● EXERCISE GOAL
Every line from the one with "Select the 李家村村民 subtitle text" to the end of the listing, and nothing else, is to be printed exactly; please leave the pictures out.

● MATERIAL TO PROCESS
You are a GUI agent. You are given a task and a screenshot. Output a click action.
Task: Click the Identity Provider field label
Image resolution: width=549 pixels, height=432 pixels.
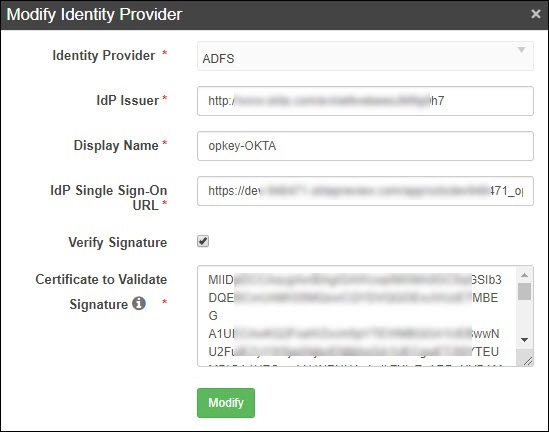pos(104,55)
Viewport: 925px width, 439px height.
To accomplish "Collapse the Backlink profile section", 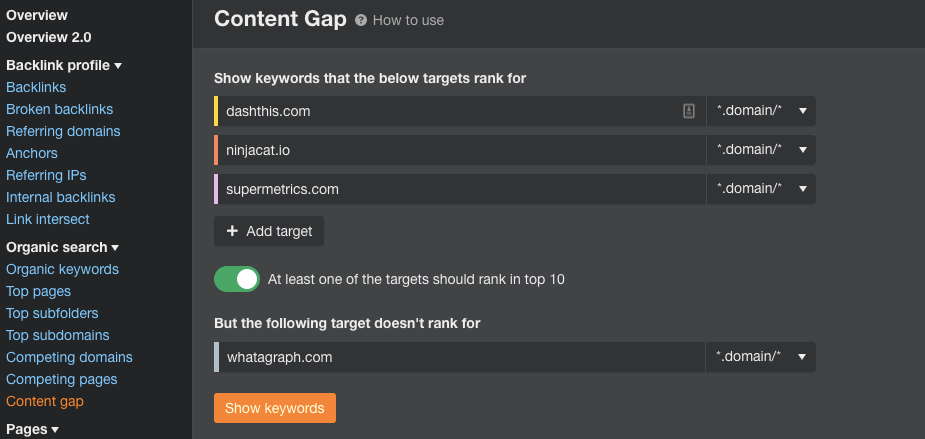I will [x=64, y=65].
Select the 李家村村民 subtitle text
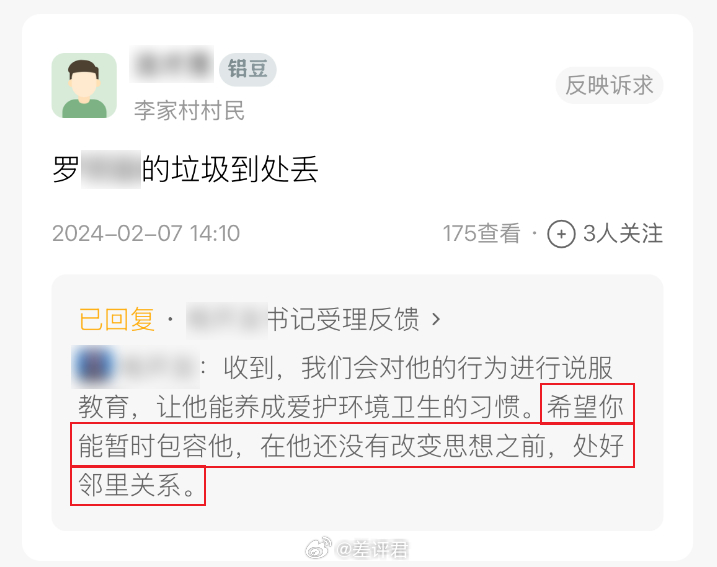The height and width of the screenshot is (567, 717). coord(189,111)
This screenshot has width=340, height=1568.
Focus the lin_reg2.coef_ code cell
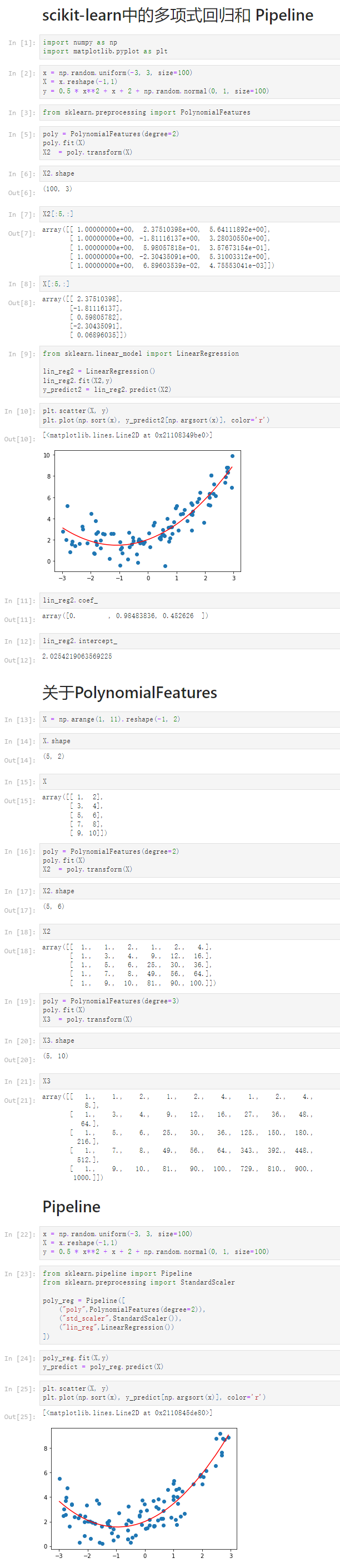click(x=188, y=600)
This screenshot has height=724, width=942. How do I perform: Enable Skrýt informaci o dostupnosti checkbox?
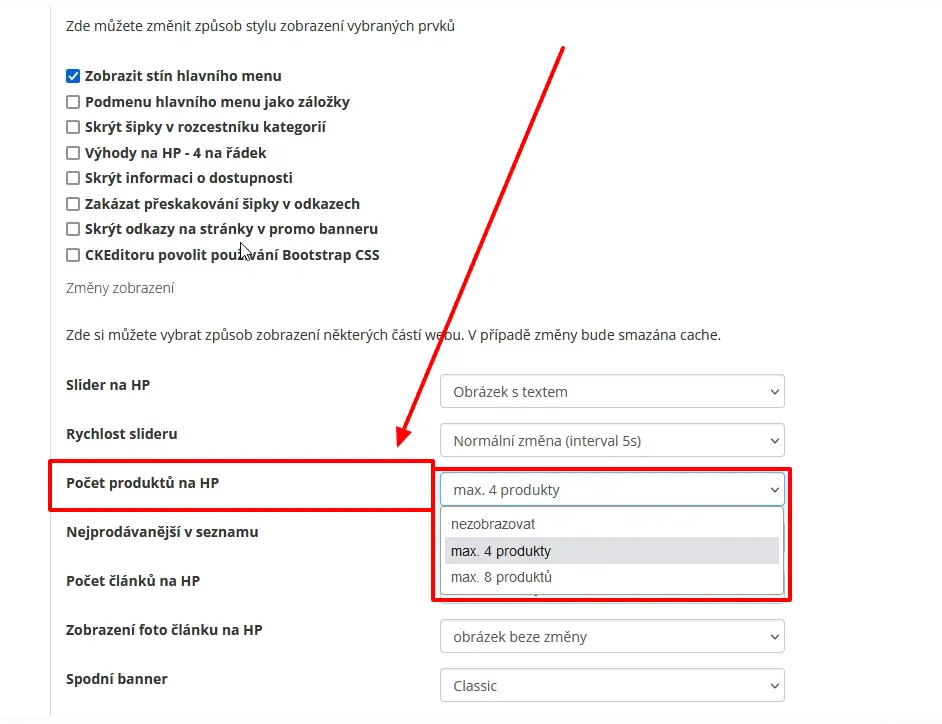73,178
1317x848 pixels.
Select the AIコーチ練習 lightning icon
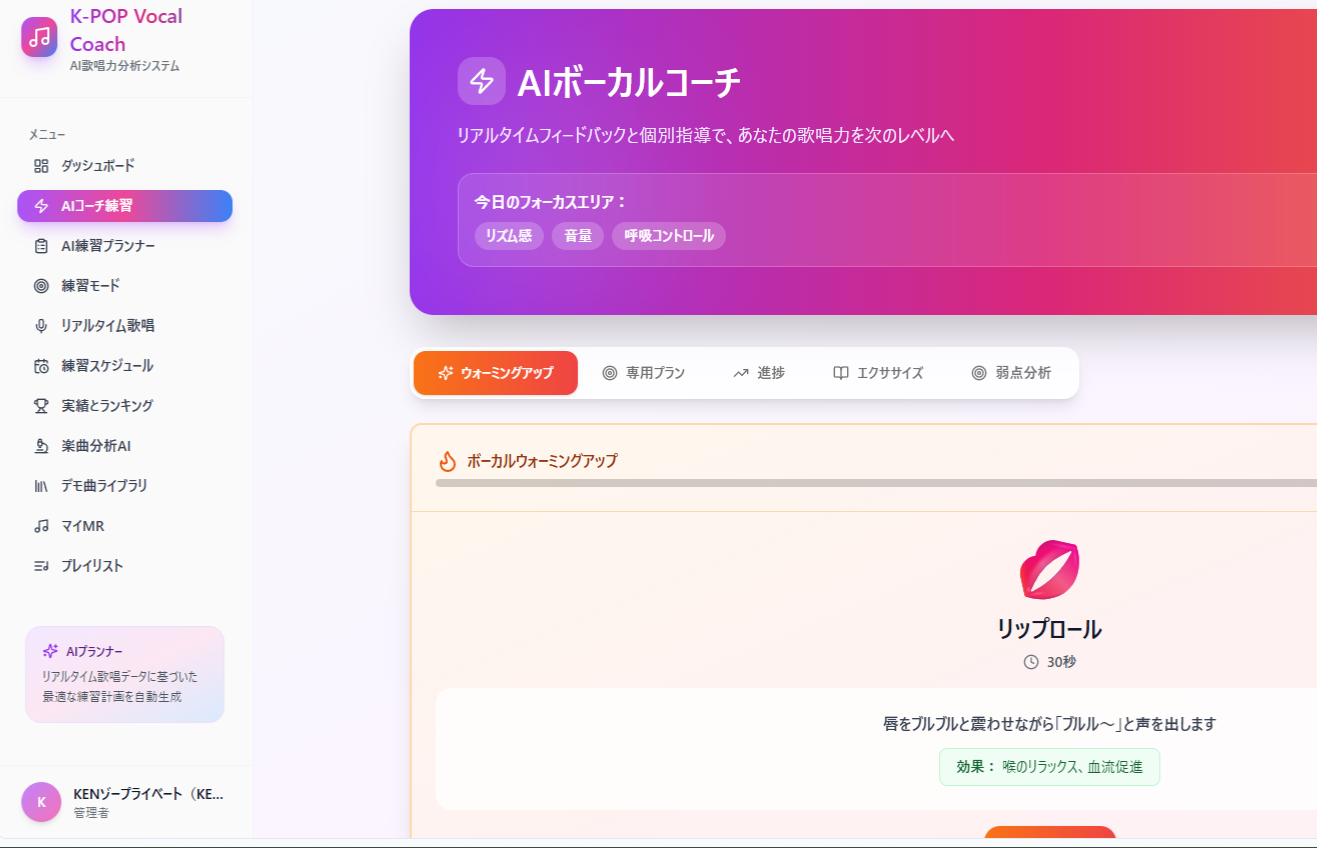41,206
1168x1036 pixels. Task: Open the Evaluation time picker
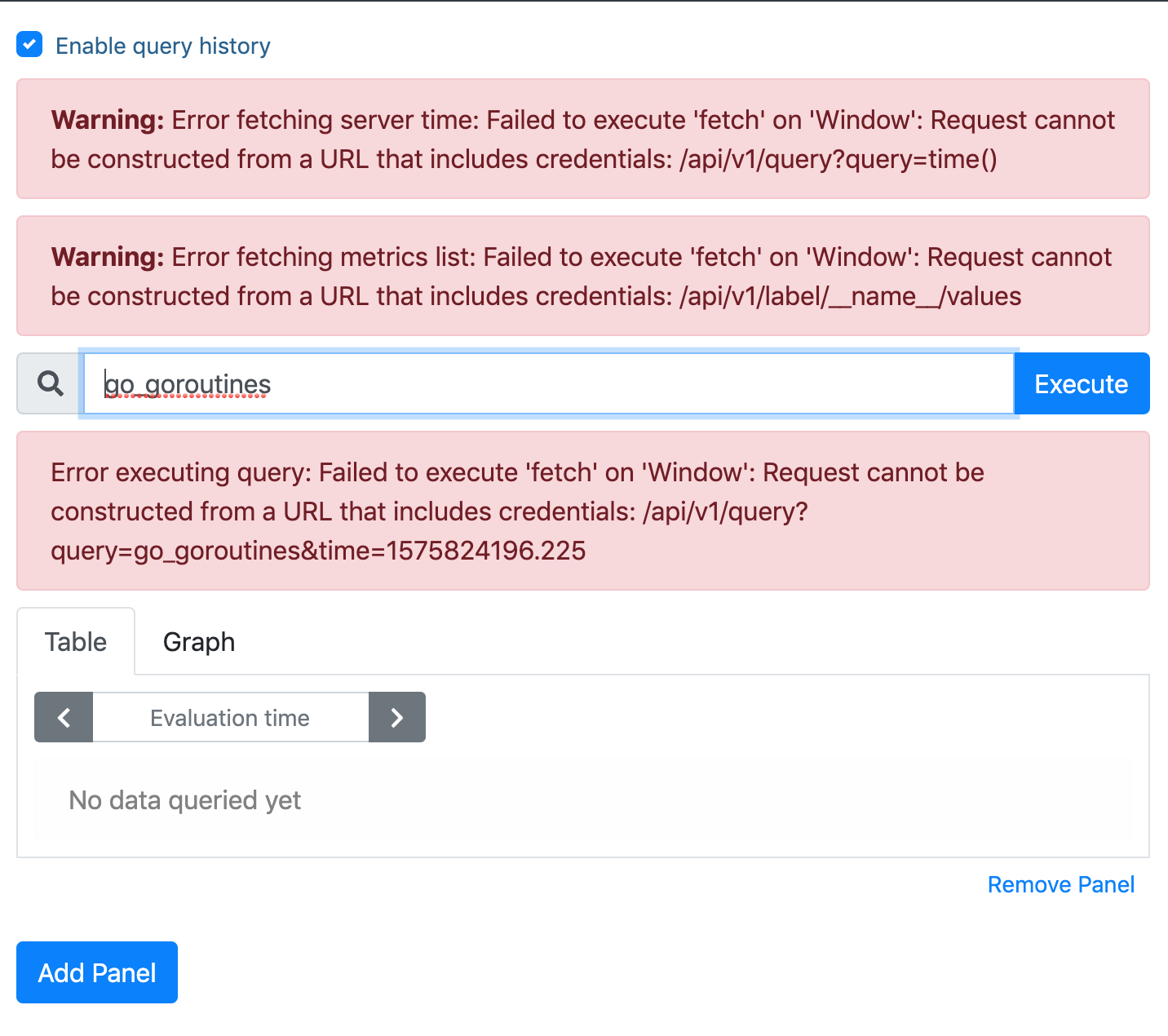pos(229,717)
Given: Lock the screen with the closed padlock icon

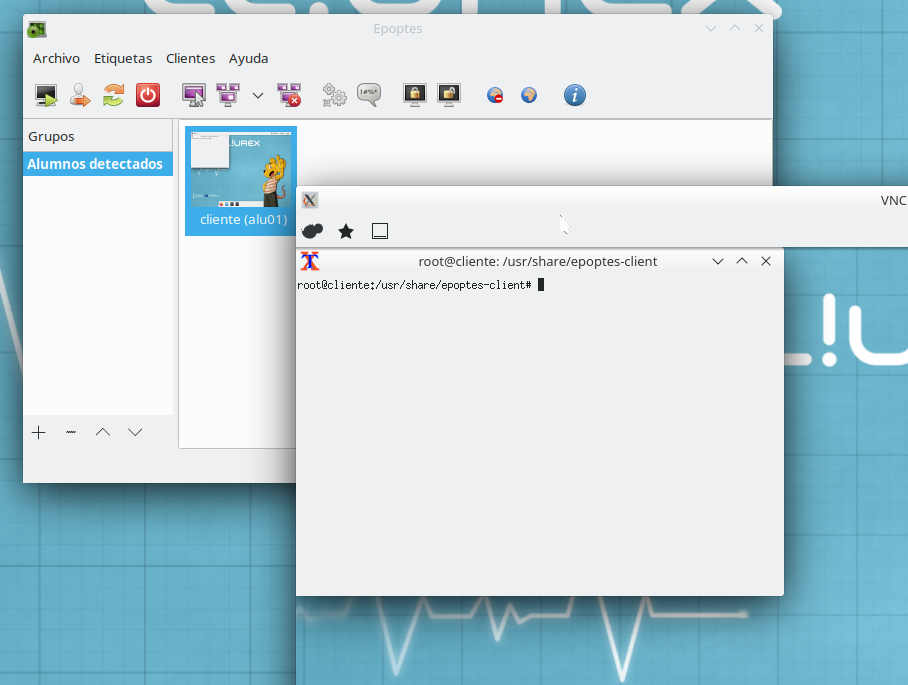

● YOUR SOLUTION
Select the 李家村村民 subtitle text
The height and width of the screenshot is (567, 717). coord(189,111)
This screenshot has width=340, height=1568.
Focus the lin_reg2.coef_ code cell
click(x=188, y=600)
This screenshot has height=724, width=942. How do I perform: Enable Skrýt informaci o dostupnosti checkbox?
73,178
1317x848 pixels.
Select the AIコーチ練習 lightning icon
41,206
1168x1036 pixels. Task: Open the Evaluation time picker
pos(229,717)
Given: Lock the screen with the closed padlock icon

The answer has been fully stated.